So, finally finished season 3 and moving onto season 4. At this point I wanted to do a season a week which is a bit difficult even with each season being 10 episodes. Doesn't help that it's not streamable on Netflix so I've been borrowing the dvds from my brother and that's a slower way of doing it.
First off, was the third season supposed to be the redemption season? Where people I loathed in season 2 I now feel sorry for? I mean Jaymie, Sandor, and Theon.... especially Theon. I figured after season 2 I'd enjoy Theon getting fucked up but it's painful to watch. And Ramsay is a fucking prick. I think I hate this man more than Joffery. Even Joffery was starting to be redeemed a little.
That's one of the things I heard from one of features where the actors are like "Well, all of the characters are gray... none are truly good or evil. That's the amazing thing about these characters." Yea, sure, okay. It's pretty clear for the most part which characters you root for... Dany, the Stark children, Tyrion, the bastard blacksmith. And which characters you hate... Joffery, Tywin, the Boltons, ect. There are some more gray characters that have redeemed themselves, the ones I mentioned above. But it's obvious who the heroes and villians are.
And then the end of season 3. Fuck. I had heard about this event from the strong reactions from people online when it first aired. But, I thought for sure the event in question was A) a later season, B) happened somewhere else, and C) involved the Lannisters directly. Did not expect what happened to happen, but when the arrows started flying I realized that it was that event. Left me reeling.
Oh, and I kinda knew what was going to happen to Robb in that scene, although like I said, I expected it to happen in a later season. You can thank the GoT wikis for that. I go to the wikis to look up info about characters I don't know about, or locations I'm curious about. And it's very very hard not to get spoiled by the wikis. They're not very good at keeping the spoilers contained to later in the article. Like, split the article into seasons so I know when to stop reading.
Last thought. I love how they change the ending credits music based on what happened when the episode ended. The best ending and biggest surprise was when what happened to Jaymie, and then the ending credits music was this jaunty Irish pub tune. Just... perfect.
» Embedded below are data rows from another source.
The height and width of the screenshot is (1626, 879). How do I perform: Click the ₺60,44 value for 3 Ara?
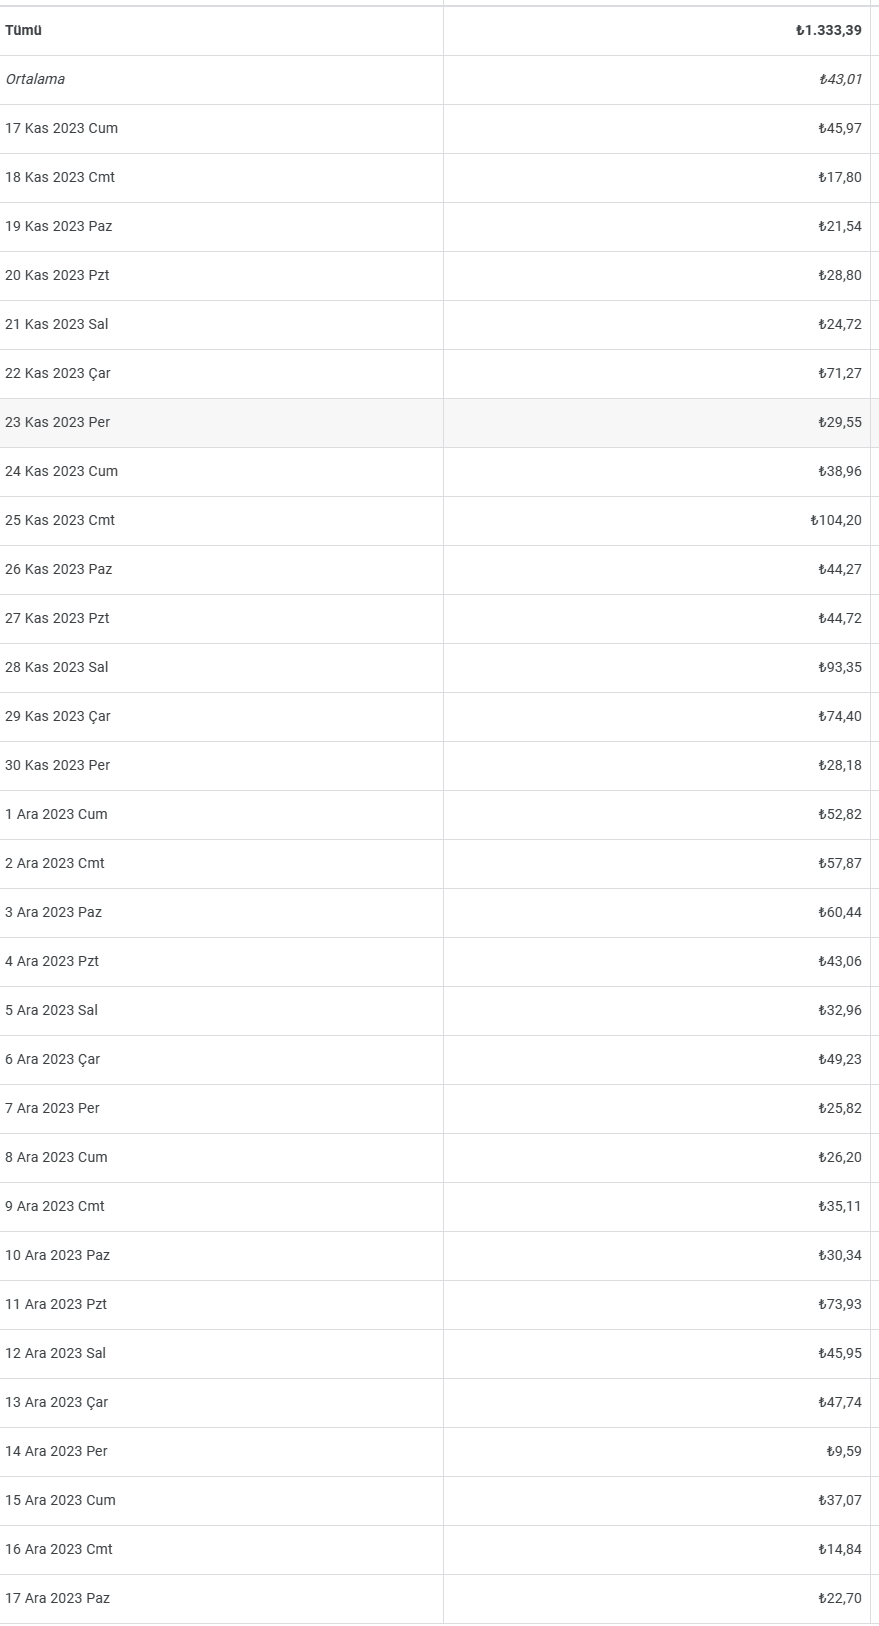840,913
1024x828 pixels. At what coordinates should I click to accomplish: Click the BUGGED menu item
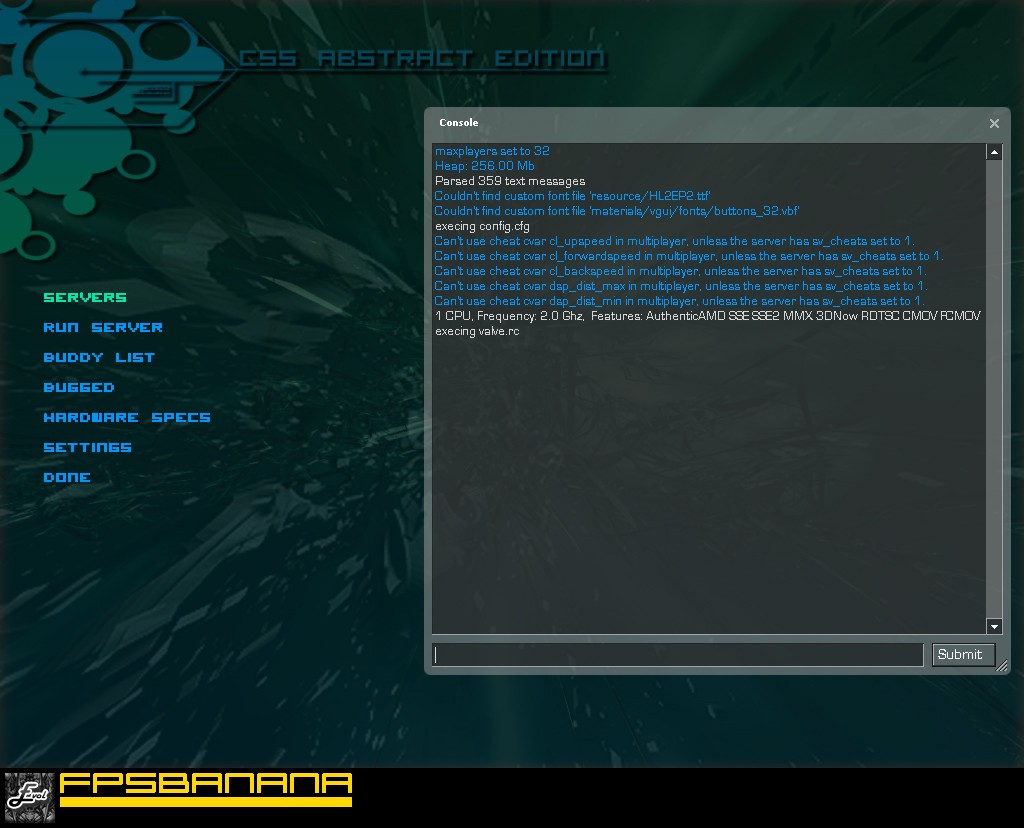[x=79, y=387]
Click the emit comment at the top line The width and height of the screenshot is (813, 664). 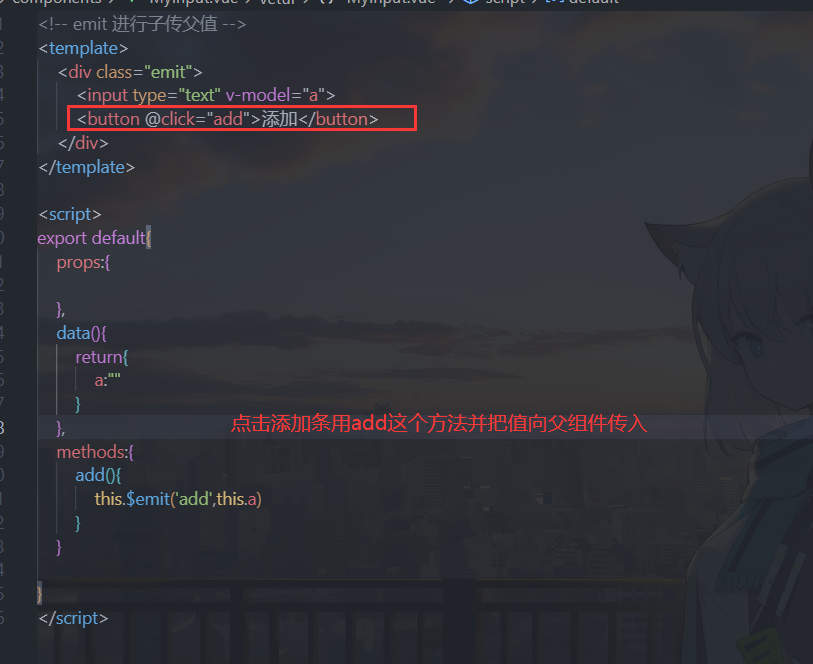click(142, 24)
It's a lot of that but there are some great battles in the series. S2E9 does have one pretty good battle but not at the scale of LOTR battles. S6 and S5 have (IIRC) the most battles. Most of the seasons have some skirmishes here and there and maybe one big story-event-battle episode. There's nothing on the scale of the Battle of Pelenor Fields or the Battle of the Hornburg. More are closer to the defense of Osgiliath, or the skirmish at Amon Hen. There are some larger ones as well but still not really on the scale of LOTR films. There are some solid battles in the series for sure. In the upcoming last season, we might have a particularly large battle as well.
In one of the bonus features talking about the battle of Kings Landing they said they wanted to do a big battle for season 1, one of the battles between the Northmen and Lannisters, but they had run out of money. Kinda funny to hear HBO say they've run out of money but I guess I can understand considering it was the beginning of the series and it hadn't established itself yet. Still, it's HBO. I heard the Battle of King's landing took up nearly 50% of the budget of the second season which sounds crazy, especially since they used only one prop boat for every ship in Stannis' fleet. And the mud gate wall was just a small set next to a lake. Still was a pretty impressive battle although there were times when the actual number of bodies on camera kinda gave away that there wasn't that many actors fighting in those scenes... the rest of the ships, rowboats, and fighters were CG. Also, Fuck the king!